Angeblich haben sich die drei Männer mit dem 25-Jährigen für die Organisation der Schleusung am 13. Oktober 2023 zusammengetan. Alle wussten mutmaßlich von der Überladung des Kleinbusses und dass es keine ausreichenden Sicherheitsgurte gab.

Auch soll den drei Männern bekannt gewesen sein, dass die ungesicherten Passagiere bei einem Unfall schwerste und tödliche Verletzungen davon tragen könnten. Der 23-Jährige soll den 25-Jährigen zudem als Fahrer des Kleinbusses angeworben und ihm 300 Euro Schleuserlohn pro Flüchtling offeriert haben. 

Die drei Scouts sollen dem Mercedes Vito in einem Pkw BMW 520d mit österreichischem Kennzeichen auf der geplanten Route vorausgefahren sein. Ziel war laut Oberstaatsanwalt Dr. Martin Freudling, eventuelle Polizeikontrollen auszukundschaften. Als sie die Polizei am Grenzübergang Simbach entdeckten, sollen sie das Schleuserfahrzeug zum Übergang Burghausen umgeleitet haben.
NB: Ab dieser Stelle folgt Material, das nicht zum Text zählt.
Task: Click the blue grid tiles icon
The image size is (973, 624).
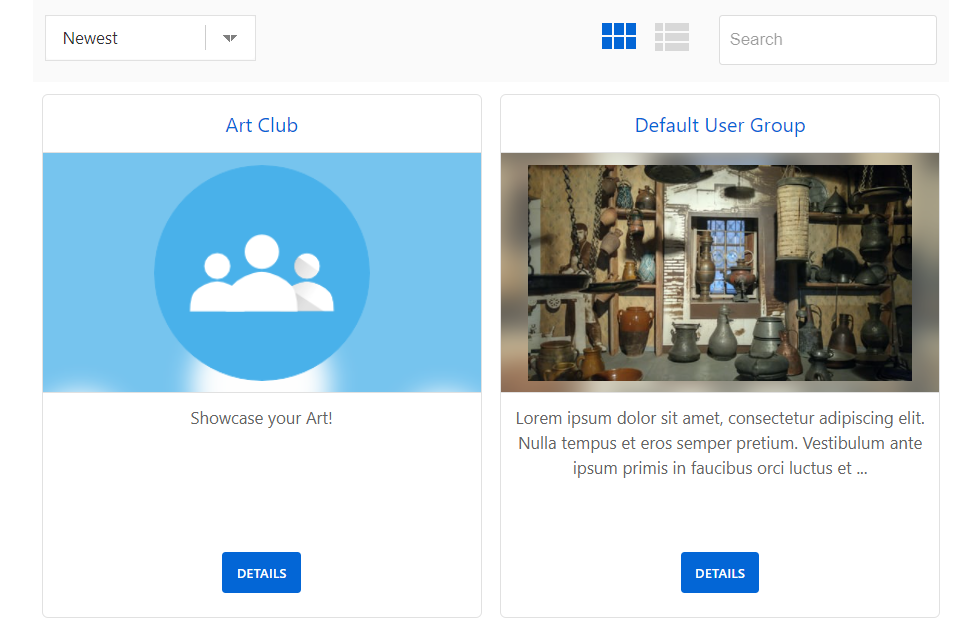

Der BMW 520d soll auf der weiteren Fahrstrecke des Mercedes in der Nähe gewesen sein. Seit Februar 2024 sitzen die drei Männer in Untersuchungshaft. Während der 25-Jährige vor dem Schwurgericht ein volles Geständnis abgelegt hatte, kam es gestern nicht einmal zur Verlesung der Anklageschrift. Die Hauptverhandlung der Jugendkammer gegen die drei Scouts endete nach gut einer Stunde.

Der Grund für die Unterbrechung: Alle Verteidiger – Anita Süßenguth aus Neuötting, Michael Vogel und Jens Diedrich aus Traunstein sowie Raphael Botor aus Rosenheim – hatten einen Befangenheitsantrag gegen einen der ehrenamtlichen Richter gestellt – nachdem bekannt geworden war, dass er am 13. Oktober 2023 an der Unfallstelle als Ersthelfer eines Rettungsdienstes tätig war.

Schöffe war als
Ersthelfer tätig

Die Anwälte begründeten, dass das schlimme Geschehen mit Toten und Verletzten am Unfallort sich dem Schöffen eingeprägt habe. Eine objektive Einschätzung des Geschehens sei damit nicht mehr möglich.

Letztlich startet der Prozess nun am 6. November um 9.30 Uhr völlig neu – mit einem neuen Schöffen. Dann erst wird die Anklage verlesen. Die Termine am 27. November und am 11. Dezember bleiben bestehen. Möglicherweise benötigt die Jugendkammer noch einen weiteren Verhandlungstag.